(Word and element pointing entries)
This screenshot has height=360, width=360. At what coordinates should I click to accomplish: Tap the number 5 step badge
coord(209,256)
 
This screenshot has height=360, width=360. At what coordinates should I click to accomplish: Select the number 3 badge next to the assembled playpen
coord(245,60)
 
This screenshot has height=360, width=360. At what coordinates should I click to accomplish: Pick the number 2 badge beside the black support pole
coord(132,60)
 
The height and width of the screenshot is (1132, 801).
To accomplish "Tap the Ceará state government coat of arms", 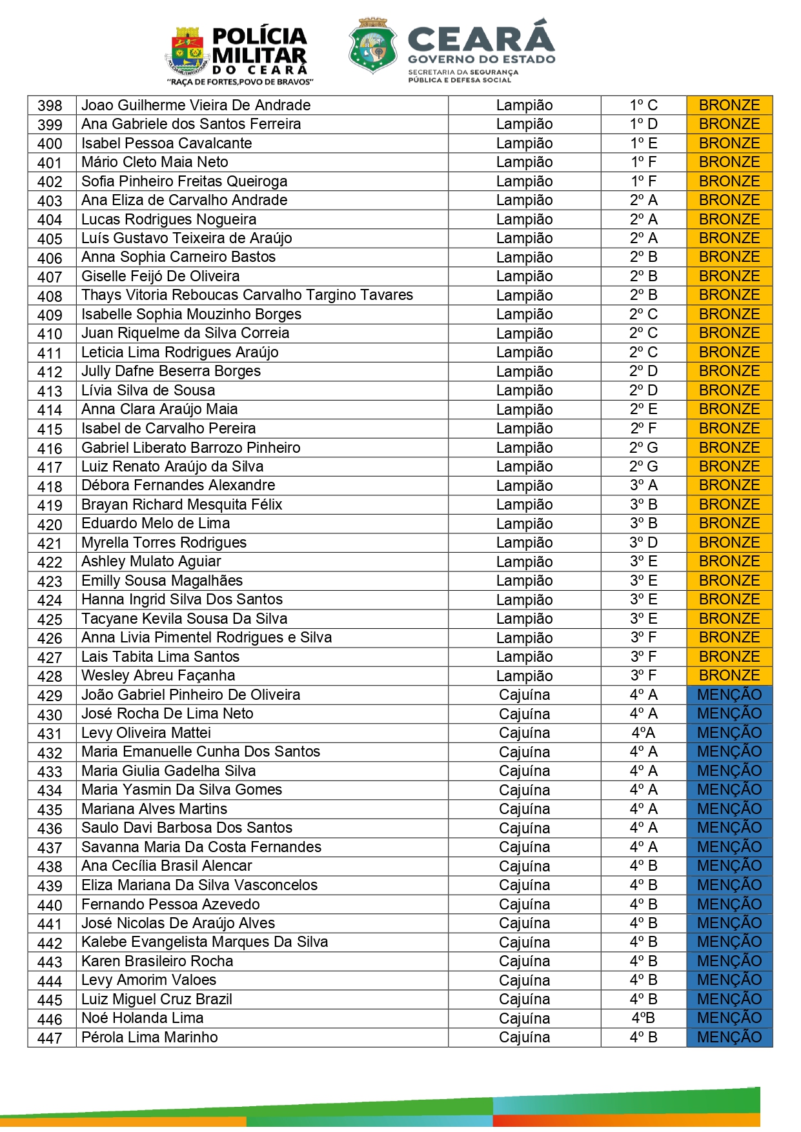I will point(372,45).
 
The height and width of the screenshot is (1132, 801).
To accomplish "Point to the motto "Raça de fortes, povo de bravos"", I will point(240,83).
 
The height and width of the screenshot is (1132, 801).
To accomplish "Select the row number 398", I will point(50,106).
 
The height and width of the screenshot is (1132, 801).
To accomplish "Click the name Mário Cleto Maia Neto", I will point(155,162).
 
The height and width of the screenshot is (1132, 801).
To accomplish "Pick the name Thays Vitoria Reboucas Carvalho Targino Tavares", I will point(247,295).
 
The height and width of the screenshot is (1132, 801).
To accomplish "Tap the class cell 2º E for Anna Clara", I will point(644,409).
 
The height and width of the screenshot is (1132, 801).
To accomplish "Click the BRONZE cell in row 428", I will point(729,675).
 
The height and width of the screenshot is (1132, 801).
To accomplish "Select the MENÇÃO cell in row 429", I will point(729,695).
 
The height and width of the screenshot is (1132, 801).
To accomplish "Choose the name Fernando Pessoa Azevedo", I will point(170,904).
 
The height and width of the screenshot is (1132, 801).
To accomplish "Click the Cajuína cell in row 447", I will point(524,1037).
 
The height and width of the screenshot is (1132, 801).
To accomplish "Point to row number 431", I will point(50,733).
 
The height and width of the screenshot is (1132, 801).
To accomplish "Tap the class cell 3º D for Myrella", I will point(644,542).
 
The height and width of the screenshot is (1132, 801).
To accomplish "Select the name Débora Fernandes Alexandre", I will point(178,485).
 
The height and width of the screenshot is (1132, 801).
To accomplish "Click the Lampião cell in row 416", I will point(524,448).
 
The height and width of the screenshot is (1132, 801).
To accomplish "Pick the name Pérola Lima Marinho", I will point(150,1037).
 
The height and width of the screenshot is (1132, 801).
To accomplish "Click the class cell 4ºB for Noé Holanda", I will point(644,1018).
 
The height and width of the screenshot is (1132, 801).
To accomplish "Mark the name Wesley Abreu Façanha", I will point(158,675).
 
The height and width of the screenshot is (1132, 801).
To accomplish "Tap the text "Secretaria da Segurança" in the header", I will point(463,72).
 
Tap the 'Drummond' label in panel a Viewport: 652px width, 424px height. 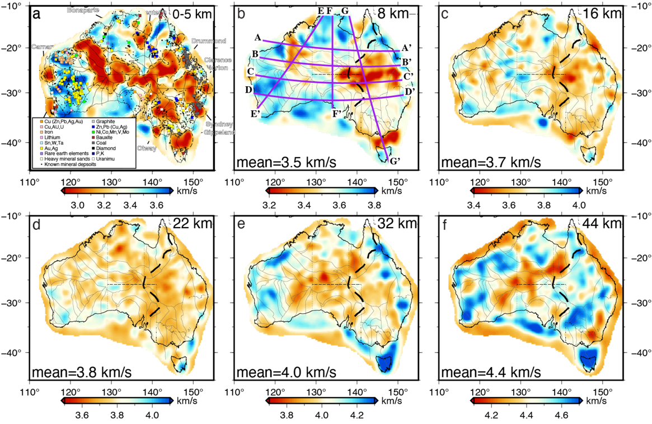(209, 41)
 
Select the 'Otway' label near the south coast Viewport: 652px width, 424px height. (147, 148)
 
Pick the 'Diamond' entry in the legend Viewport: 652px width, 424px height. (106, 148)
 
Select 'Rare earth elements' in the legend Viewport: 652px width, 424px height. (67, 154)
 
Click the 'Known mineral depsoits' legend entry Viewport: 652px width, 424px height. (65, 165)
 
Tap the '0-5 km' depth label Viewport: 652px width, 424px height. (192, 14)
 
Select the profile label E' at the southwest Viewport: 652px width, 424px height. (257, 114)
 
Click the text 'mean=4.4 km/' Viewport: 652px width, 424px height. (485, 371)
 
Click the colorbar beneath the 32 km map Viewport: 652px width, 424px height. (322, 401)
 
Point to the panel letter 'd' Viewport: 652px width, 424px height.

# Task directions
Duplicate the entries verbatim from the first line through the line containing "coord(245,60)", inclusive.

# Answer to the problem
This screenshot has height=360, width=360. At what coordinates should I click to accomplish: Tap the number 5 step badge
coord(209,256)
 
This screenshot has height=360, width=360. At what coordinates should I click to accomplish: Select the number 3 badge next to the assembled playpen
coord(245,60)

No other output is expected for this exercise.